--- VORLIEGENDER AUSZUG ---
----

Bevor Jascha Archäologie studierte, hatte er die Altstadt primär als einen Ort gesehen, an dem er seine Einkäufe erledigte. Sein Studium beeinflusste sein Verständnis von der Altstadt stark. Nach Beginn der friedlichen Demonstrationen beschloss Jascha, sich der „Revolution“ anzuschließen und zog nach Ost-Aleppo. Während der intensiven Bombardierungen meldete er sich freiwillig, um in einem Feldlazarett zu arbeiten. Zwar hegte er „den gleichen Wunsch“, sich für die Denkmalpflege im Krieg einzusetzen, berichtete „aber[,] ich war völlig raus aus dem Thema und ganz mit der humanitären Arbeit beschäftigt“. Eine Gruppe von Aktivisten überzeugte ihn schließlich von der Arbeit zum Schutz des Kulturguts, so dass Jascha seine Einwilligung zur Mitarbeit gab. Zur Überzeugung brachten sie das Argument hervor, die durch die Kampfhandlungen bedrohten „Steine“ seien ebenfalls „krank“ und würden dringende Ersthilfemaßnahmen benötigen. Während Jascha am Abend im Krankenhaus arbeitete, brach er am Morgen in die Altstadt auf, um der Gruppe zu helfen. So versuchte er, sich im Krieg sowohl für den Schutz von Menschen als auch von Steinen einzusetzen.

----

--- IHRE AUFGABE ---
Mit welchem Argument brachte die Gruppe von Aktivisten Jascha laut dem Auszug dazu, beim Schutz des Kulturguts mitzuarbeiten? Die Auflistung steht in keinem Zusammenhang mit dem Auszug.

--- BEREITGESTELLTES MATERIAL ---
----

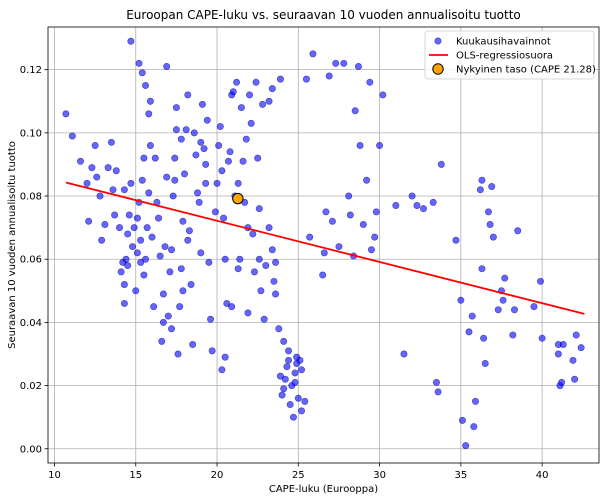 This screenshot has width=609, height=500. What do you see at coordinates (31, 70) in the screenshot?
I see `y-tick-label: 0.12` at bounding box center [31, 70].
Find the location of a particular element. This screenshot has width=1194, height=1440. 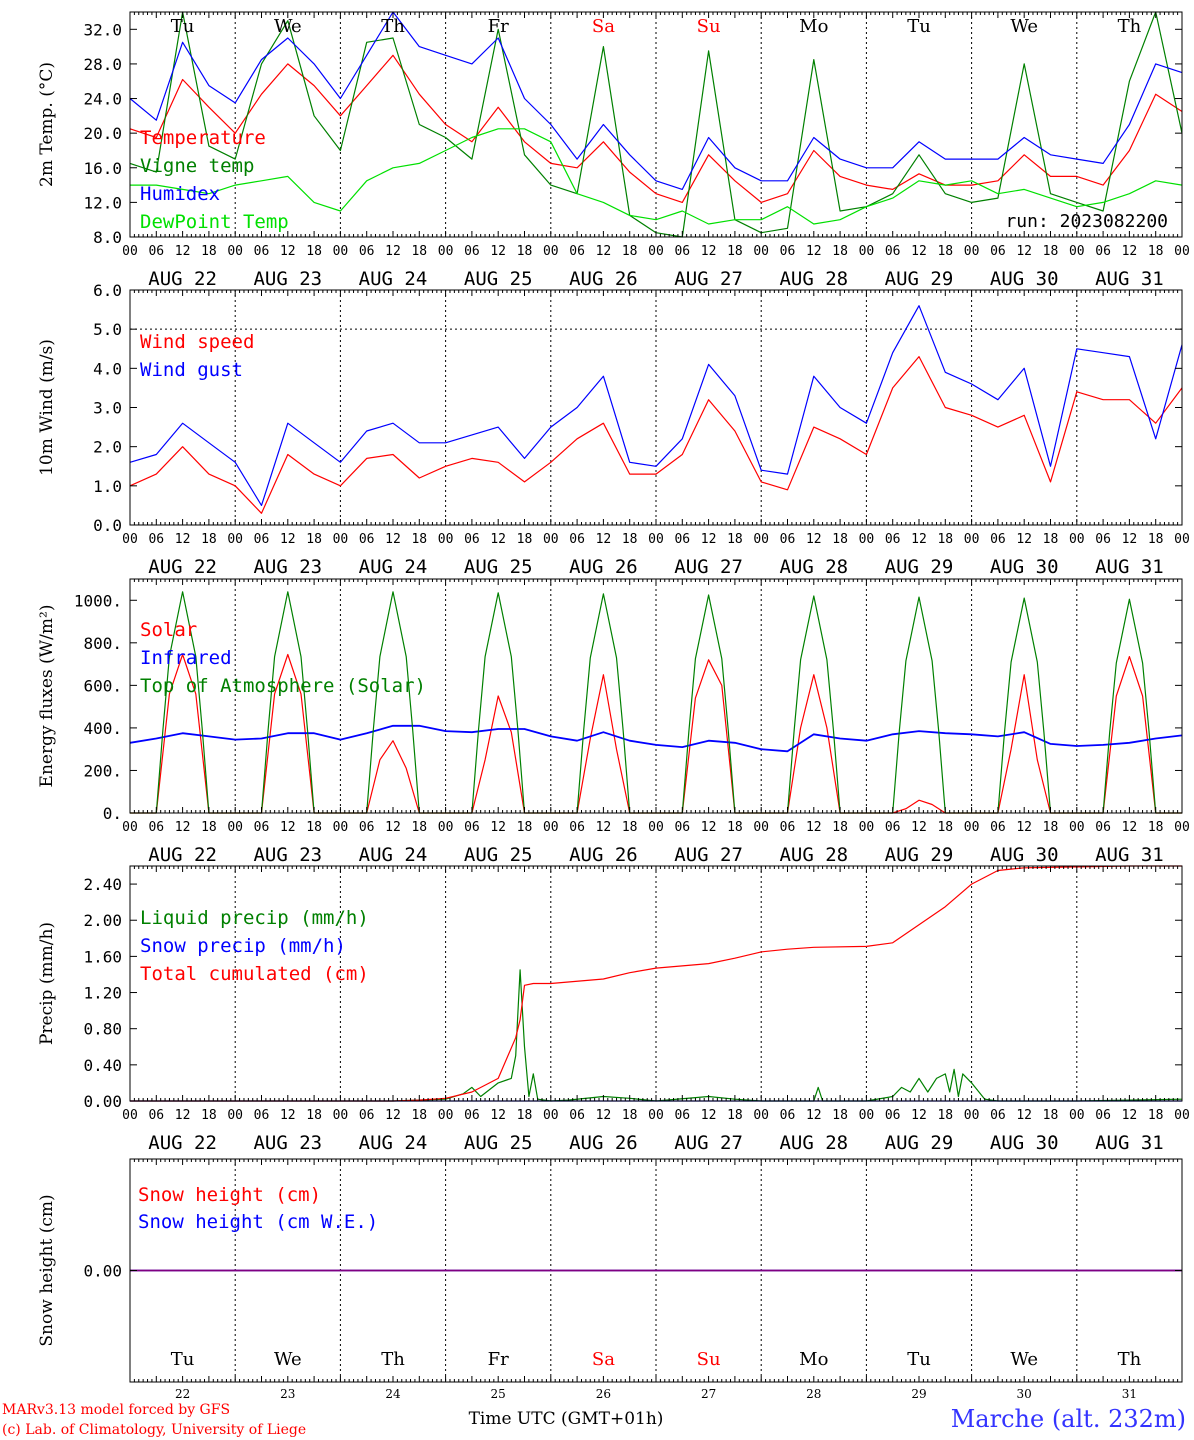

y-tick-label: 600. is located at coordinates (102, 686).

----

--- IHRE ANTWORT ---
Die durch die Kampfhandlungen bedrohten „Steine“ seien ebenfalls „krank“ und würden dringende Ersthilfemaßnahmen benötigen.